Ao longo destas quase quatro décadas, o programa Globo Rural se modernizou, mas enfrentou com sagacidade o desafio de mudar e permanecer fiel àquilo que se propõe desde o princípio: a de se colocar como um canal de comunicação eficiente à população rural. Obviamente, não é apenas a esta camada que ele atinge, mas é a ela que se destina – e é isso que define sobre o que e como o programa irá falar.
Em outras palavras, o Globo Rural assume como objetivo central trazer informações úteis ao homem do campo, a partir de suas demandas diárias. E como isto é feito? Alguns elementos são reconhecíveis a uma observação mais atenta: os apresentadores, em alguma medida, empregam uma linguagem mais didática, num ritmo um pouco mais lento do hard news diário dos telejornais (e que se pontue: isso não implica, pelo que se vê, em qualquer menosprezo ao espectador, mas apenas a ênfase em uma das características naturais à televisão, que é a linguagem simples).
As reportagens são longas, elaboradas; os canais de comunicação permanecem dos mais tradicionais (o programa ainda recebe cartas, e algumas pautas são elaboradas a partir destas mensagens).
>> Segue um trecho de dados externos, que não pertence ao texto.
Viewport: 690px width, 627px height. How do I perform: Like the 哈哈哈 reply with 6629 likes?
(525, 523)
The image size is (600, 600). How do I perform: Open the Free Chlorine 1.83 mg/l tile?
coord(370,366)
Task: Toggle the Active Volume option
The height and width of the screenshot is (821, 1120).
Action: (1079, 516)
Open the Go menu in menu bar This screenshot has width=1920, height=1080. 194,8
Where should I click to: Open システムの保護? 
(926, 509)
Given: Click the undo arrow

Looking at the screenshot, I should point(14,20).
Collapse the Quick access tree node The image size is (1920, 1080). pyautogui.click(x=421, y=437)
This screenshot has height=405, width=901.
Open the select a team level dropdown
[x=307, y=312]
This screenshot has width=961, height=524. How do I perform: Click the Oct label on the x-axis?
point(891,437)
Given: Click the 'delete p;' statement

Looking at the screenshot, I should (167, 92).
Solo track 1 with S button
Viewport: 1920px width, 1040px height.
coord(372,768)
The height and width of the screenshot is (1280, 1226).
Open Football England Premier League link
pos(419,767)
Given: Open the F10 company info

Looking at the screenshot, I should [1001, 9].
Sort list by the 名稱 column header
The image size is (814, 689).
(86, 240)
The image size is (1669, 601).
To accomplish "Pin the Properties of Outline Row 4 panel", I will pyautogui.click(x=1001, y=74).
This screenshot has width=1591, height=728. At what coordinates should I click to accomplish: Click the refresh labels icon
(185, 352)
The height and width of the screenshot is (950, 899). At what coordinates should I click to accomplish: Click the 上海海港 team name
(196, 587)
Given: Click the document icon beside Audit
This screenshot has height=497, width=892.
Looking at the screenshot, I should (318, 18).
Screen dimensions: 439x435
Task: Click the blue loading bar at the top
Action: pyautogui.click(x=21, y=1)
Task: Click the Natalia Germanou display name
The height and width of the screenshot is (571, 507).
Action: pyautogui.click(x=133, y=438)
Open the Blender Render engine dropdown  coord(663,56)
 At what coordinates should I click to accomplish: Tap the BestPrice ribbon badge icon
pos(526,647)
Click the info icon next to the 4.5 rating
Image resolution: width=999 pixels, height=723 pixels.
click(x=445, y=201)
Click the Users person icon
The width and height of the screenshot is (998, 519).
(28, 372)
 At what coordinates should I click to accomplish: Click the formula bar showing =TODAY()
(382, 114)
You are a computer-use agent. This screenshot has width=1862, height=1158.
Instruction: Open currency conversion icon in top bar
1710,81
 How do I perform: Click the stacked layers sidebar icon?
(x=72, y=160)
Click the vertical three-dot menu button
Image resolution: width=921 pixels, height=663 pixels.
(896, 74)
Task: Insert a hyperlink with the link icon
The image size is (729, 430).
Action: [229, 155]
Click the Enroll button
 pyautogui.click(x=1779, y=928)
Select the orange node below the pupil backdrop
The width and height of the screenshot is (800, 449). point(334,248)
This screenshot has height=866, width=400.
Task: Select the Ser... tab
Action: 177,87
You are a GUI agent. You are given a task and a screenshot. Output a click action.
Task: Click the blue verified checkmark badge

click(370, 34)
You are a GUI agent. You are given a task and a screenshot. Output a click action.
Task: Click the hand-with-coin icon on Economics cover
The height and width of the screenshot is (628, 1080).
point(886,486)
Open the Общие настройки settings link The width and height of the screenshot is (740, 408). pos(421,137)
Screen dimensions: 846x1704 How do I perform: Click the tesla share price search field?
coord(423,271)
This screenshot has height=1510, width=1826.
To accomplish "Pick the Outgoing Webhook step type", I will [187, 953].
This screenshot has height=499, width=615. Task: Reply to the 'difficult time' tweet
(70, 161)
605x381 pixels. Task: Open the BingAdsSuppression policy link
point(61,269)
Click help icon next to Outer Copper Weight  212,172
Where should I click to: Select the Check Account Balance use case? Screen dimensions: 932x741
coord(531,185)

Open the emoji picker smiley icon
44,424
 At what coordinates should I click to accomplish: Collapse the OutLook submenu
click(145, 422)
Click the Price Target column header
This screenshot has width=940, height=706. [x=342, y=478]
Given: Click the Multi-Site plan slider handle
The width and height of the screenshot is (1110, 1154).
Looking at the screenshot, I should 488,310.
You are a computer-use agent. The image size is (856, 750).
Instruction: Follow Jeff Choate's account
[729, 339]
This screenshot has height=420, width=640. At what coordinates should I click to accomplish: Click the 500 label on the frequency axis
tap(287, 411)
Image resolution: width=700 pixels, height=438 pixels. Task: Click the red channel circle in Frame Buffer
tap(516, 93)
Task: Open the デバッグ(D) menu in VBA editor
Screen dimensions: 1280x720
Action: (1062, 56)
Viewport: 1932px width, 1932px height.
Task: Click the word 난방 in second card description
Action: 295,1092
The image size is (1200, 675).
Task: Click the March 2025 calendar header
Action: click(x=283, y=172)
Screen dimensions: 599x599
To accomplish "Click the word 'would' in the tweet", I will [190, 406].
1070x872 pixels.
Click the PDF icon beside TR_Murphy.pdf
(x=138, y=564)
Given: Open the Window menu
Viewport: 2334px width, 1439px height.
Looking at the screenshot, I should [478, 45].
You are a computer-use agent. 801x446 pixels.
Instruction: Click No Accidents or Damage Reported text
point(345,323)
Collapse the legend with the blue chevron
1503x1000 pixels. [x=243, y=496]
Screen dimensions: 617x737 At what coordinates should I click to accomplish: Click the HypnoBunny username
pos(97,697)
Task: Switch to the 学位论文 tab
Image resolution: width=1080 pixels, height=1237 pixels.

A proximidade é um elemento importante: quando alguma carta é lida no programa, o repórter se direciona diretamente ao espectador, o “seu” fulano, citando o seu nome várias vezes durante a reportagem. Há ainda um momento de divulgação de cartazes com eventos que são mais relevantes na rotina das cidades pequenas que dos grandes centros.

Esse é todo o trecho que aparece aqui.